Boitatá

Oriundo da cultura tupi, o Boitatá é um dos personagens mais conhecidos do folclore brasileiro. Na história contemporânea do Brasil, em geral é na pré-escola que passamos a conhecer a lenda de uma cobra boazinha que se transforma em fogo para proteger as florestas e os rios dos caçadores e homens maus. No entanto, a lenda, ou a “figura” do Boitatá, foi registrada por um cronista em fontes históricas quinhentistas uma única vez em poucas frases.

É do padre Anchieta a comprovação de como as cobras eram percebidas e temidas na mitologia tupi. Numa carta de São Vicente datada de 1560, ele relata sobre uma entidade tupi que afirma ser Mbaé (coisa) Tatá (fogo), “coisa de fogo”, “o que é todo fogo”. O “baetatá” acontecia “máxime nas praias”, porque esses seres “vivem a maior parte junto do mar e dos rios” e sobre ele “não se vê outra coisa senão um facho cintilante correndo daqui para ali”. Segundo Anchieta, a coisa de fogo “acomete rapidamente os índios e mata-os, como os curupiras, o que seja isso ainda não se sabe como certeza”.

O Curupira, outra lenda indígena. Manuel Santiago, 1926. Wikimedia Commons 

Com esse relato, é possível termos ciência de que os “baetatá” eram entidades das quais os tupis tinham receio, pois os “baetatá” podiam até matar sem qualquer razão aparente. Segundo esse único registro, “todo fogo” não era exatamente uma cobra, mas um rastro de luz. 

Representação do Boitatá. O homem na canoa teme pelo fogo que se espalha. Fonte: Liber Proeliis

Em 1566, durante as batalhas pela conquista e defesa da Guanabara, uma emboscada massiva de canoas tupinambás ficou conhecida por ser abortada após a queima acidental de toda a pólvora em um dos batéis portugueses. Os tupinambás se impressionaram com o facho de fogo produzido e recuaram de um ataque que seria vitorioso pela desproporção dos contingentes em combate. Um sinal tenebroso de “baetatá” salvou os lusos do massacre.  

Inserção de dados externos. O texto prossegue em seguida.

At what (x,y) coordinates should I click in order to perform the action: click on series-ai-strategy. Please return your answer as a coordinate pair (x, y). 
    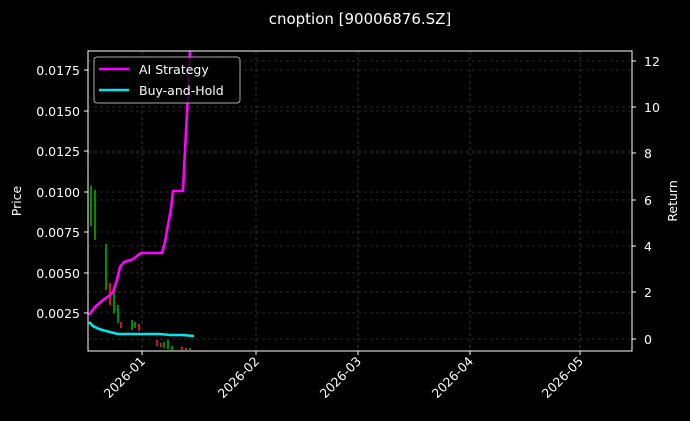
    Looking at the image, I should click on (140, 183).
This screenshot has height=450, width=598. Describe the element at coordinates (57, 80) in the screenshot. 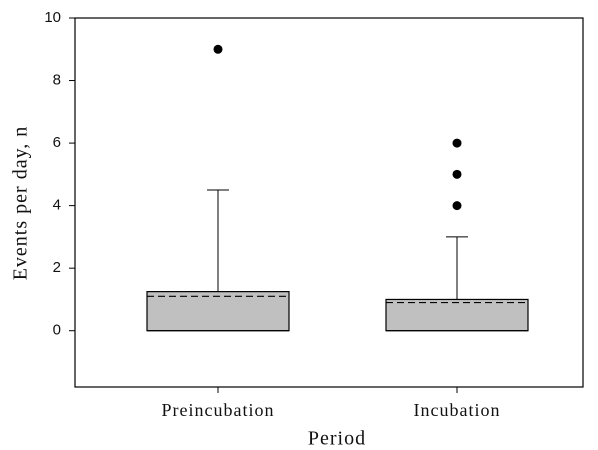

I see `y-tick-label: 8` at that location.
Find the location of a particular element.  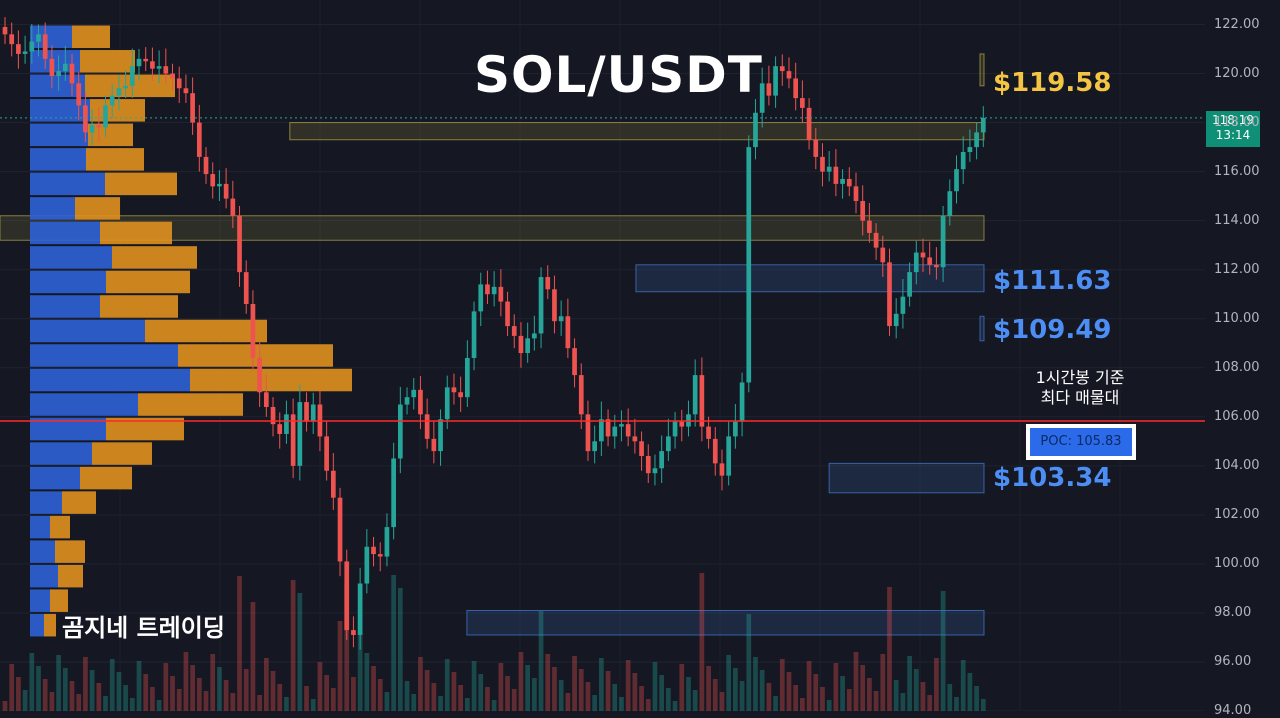

price-tick-label: 98.00 is located at coordinates (1233, 612).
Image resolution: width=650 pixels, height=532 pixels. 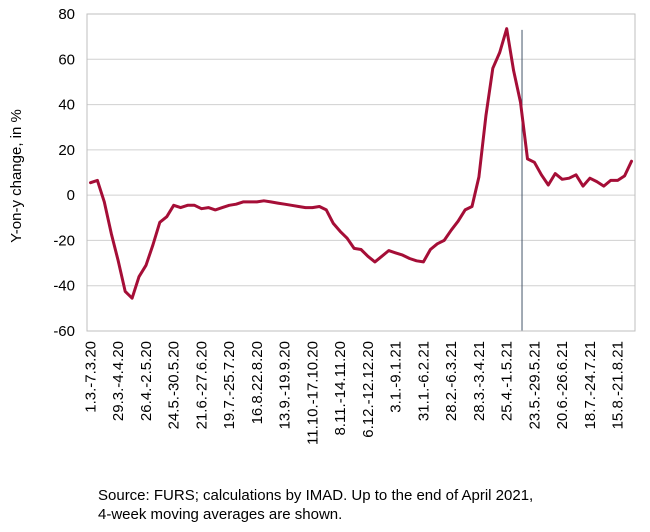 What do you see at coordinates (64, 332) in the screenshot?
I see `y-tick-label: -60` at bounding box center [64, 332].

Já no século XX, o historiador Luís da Câmara Cascudo concluiu que as lendas do boitatá e da coisa de fogo podem estar associadas ao então fenômeno natural inexplicável, na época, do “fogo-fátuo”. Trata-se da combustão natural de matéria orgânica em decomposição que, ao acumular metano e fosfina, inflamam-se espontaneamente no ar, em contato com oxigênio, provocando queima de gases. Um facho de luz e fogo que pode ser visto no mar, nos rios, mangues e locais com muita matéria orgânica enterrada, como aterros sanitários e cemitérios.   

Representação gráfica e associada à mitologia do que seriam os “fogos-fátuos” em um pântano. Fonte: site Seres Mitológicos

Para quem está perto do fenômeno, a reação instintiva é correr, mas o deslocamento de ar acaba puxando a flama para mais perto, dando a percepção de que o “espírito”, o fantasma, ou o Boitatá está perseguindo a pessoa. É capaz de se morrer de susto mesmo, afinal, embora possa ter uma explicação científica, sempre veremos um Boitatá atrás de nós.